*** DATA SUPPLIED Section Begins ***

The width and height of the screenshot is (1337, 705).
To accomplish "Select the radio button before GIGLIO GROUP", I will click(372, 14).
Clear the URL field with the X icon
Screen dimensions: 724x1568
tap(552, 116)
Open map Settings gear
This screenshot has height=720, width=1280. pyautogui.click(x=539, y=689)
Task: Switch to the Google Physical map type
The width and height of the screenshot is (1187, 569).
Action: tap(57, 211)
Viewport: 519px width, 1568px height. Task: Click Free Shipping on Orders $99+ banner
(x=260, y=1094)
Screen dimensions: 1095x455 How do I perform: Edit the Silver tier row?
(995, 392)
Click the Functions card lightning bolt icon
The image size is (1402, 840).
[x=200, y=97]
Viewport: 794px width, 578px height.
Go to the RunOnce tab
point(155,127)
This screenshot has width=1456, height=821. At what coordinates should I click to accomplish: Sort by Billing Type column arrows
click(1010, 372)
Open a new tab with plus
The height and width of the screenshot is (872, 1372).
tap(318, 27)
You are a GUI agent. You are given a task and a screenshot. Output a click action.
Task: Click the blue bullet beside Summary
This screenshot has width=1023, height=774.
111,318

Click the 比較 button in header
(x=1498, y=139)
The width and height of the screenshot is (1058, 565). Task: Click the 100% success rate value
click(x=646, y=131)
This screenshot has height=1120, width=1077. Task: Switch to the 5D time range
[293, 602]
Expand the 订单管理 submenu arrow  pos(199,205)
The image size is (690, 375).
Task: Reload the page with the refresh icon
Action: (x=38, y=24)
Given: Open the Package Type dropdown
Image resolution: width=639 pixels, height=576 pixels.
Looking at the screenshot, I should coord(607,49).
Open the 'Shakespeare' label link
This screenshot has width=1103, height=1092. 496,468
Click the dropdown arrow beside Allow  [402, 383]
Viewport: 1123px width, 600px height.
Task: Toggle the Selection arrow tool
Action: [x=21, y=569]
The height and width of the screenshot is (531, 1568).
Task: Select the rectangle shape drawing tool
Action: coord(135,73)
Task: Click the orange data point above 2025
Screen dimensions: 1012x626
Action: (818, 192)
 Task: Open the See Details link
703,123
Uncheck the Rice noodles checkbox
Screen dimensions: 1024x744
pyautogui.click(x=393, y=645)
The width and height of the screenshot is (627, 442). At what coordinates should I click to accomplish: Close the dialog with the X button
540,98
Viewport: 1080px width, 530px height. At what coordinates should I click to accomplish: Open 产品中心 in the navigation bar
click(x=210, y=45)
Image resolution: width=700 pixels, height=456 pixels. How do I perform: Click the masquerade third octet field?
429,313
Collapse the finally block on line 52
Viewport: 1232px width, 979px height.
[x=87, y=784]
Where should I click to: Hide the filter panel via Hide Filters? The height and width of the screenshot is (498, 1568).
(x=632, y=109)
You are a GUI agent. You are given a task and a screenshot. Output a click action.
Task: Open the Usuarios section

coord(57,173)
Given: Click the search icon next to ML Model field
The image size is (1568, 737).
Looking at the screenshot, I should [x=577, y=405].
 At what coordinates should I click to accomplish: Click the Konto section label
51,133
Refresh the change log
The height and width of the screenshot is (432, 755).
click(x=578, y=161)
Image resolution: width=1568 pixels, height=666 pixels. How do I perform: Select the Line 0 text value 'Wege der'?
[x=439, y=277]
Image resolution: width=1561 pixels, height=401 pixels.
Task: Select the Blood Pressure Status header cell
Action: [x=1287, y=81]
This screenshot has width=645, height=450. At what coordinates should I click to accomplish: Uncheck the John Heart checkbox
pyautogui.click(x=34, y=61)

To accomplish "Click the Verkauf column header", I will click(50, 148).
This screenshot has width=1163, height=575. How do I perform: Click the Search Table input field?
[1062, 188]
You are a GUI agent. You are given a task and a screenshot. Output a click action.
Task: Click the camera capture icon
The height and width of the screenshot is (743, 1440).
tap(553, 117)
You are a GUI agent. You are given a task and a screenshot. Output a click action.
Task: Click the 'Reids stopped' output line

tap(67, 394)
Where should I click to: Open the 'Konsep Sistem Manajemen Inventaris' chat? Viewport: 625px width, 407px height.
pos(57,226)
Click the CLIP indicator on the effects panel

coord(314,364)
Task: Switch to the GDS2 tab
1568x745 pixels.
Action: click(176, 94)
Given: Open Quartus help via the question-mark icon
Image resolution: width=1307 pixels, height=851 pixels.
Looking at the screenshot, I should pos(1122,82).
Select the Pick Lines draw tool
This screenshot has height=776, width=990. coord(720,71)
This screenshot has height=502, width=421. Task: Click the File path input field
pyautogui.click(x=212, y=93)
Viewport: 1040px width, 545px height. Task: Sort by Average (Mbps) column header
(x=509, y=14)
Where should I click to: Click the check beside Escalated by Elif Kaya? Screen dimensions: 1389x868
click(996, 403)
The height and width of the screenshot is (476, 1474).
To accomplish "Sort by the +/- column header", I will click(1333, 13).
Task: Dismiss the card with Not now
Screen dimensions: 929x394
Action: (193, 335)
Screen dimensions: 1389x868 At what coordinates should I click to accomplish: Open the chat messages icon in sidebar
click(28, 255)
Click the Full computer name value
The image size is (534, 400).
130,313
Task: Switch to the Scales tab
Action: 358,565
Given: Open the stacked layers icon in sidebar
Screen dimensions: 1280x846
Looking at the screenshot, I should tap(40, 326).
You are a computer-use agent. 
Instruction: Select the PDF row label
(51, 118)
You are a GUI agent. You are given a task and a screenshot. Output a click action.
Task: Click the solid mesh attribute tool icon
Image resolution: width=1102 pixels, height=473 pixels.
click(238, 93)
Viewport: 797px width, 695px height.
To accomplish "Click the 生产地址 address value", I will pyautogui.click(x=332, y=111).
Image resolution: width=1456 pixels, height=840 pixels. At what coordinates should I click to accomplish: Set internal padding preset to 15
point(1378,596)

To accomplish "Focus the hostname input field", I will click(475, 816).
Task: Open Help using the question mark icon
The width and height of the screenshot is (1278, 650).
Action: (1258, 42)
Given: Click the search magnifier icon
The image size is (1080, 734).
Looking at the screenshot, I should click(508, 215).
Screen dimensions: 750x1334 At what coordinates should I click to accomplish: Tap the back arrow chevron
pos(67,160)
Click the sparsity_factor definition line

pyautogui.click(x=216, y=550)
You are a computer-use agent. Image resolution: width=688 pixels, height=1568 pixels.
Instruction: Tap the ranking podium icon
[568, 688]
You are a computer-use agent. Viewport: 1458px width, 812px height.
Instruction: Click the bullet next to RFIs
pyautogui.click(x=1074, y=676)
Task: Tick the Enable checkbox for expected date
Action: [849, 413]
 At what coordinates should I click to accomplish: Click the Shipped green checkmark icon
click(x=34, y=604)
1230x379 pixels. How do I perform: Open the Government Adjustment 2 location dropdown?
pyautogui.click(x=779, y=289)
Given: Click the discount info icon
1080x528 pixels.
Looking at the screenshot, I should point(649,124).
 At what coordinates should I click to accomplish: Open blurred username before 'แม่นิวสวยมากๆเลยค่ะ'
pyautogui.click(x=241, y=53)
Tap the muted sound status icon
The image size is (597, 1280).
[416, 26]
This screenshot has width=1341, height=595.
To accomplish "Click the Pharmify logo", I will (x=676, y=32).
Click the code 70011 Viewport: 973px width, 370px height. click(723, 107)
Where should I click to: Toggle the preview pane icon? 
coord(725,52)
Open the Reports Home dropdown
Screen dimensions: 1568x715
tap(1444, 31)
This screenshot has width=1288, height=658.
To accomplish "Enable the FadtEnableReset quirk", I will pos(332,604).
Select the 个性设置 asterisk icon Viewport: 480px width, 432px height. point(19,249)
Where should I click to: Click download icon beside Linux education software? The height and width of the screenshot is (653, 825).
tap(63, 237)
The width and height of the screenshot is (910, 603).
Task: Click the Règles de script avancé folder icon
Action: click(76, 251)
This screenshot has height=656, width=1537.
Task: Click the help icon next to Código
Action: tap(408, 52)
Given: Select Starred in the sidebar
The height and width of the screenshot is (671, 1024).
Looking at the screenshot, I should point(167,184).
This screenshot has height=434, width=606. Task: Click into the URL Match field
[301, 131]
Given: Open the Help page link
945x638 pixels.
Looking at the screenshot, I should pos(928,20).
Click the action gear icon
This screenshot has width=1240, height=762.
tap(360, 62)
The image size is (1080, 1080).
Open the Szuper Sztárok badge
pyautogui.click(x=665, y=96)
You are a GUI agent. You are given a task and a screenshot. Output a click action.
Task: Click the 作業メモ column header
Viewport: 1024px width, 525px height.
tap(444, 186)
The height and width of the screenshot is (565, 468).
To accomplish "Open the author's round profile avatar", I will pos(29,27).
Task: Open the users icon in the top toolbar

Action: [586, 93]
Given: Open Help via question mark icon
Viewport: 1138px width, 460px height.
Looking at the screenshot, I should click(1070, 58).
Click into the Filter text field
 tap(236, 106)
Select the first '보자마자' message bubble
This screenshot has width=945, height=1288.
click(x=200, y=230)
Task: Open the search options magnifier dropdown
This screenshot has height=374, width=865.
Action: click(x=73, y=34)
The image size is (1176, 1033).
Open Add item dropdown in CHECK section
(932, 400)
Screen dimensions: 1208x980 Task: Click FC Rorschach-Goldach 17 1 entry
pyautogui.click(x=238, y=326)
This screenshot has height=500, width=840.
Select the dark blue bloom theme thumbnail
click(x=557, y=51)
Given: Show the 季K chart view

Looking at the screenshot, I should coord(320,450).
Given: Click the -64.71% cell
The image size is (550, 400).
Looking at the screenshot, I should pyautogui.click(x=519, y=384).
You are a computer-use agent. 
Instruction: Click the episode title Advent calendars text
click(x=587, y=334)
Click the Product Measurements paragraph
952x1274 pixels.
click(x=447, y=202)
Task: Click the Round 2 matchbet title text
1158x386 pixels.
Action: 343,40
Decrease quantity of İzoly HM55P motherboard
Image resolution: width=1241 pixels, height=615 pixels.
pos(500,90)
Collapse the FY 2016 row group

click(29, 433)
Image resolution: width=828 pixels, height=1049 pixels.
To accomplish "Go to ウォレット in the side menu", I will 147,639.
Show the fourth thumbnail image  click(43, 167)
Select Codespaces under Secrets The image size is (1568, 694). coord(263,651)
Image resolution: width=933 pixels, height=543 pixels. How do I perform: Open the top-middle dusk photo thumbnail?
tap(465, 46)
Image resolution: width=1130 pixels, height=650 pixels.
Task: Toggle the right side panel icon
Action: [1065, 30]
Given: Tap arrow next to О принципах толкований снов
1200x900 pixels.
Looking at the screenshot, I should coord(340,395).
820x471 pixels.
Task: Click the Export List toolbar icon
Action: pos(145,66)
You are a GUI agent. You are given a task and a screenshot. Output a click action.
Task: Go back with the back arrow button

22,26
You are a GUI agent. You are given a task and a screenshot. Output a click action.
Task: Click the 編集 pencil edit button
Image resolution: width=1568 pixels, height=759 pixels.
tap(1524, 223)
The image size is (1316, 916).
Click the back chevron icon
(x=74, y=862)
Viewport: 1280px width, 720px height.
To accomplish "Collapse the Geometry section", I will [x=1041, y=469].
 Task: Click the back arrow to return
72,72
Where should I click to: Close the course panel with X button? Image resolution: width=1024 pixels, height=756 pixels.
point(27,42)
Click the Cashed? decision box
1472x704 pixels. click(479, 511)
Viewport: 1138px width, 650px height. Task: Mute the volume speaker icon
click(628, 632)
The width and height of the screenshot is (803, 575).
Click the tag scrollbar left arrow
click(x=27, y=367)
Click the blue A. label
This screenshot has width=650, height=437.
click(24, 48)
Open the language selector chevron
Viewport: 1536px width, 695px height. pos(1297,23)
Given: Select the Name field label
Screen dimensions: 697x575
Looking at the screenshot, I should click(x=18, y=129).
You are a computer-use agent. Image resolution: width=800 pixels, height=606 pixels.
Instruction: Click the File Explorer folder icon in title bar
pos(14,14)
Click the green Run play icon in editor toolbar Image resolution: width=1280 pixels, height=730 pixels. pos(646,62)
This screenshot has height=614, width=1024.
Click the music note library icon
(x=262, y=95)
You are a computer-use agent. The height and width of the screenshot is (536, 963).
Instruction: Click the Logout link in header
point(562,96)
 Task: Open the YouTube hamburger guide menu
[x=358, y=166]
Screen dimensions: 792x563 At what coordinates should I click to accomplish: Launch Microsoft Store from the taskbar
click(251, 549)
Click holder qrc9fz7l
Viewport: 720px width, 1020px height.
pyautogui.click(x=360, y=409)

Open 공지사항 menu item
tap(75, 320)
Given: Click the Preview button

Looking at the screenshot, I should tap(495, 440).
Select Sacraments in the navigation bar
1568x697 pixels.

*** DATA SUPPLIED Section Ends ***

### WORK ITEM
Gather each line from the entries above that includes the word "question".

### FINISHED EXERCISE
Given: Open Quartus help via the question-mark icon
Task: Open Help using the question mark icon
Given: Open Help via question mark icon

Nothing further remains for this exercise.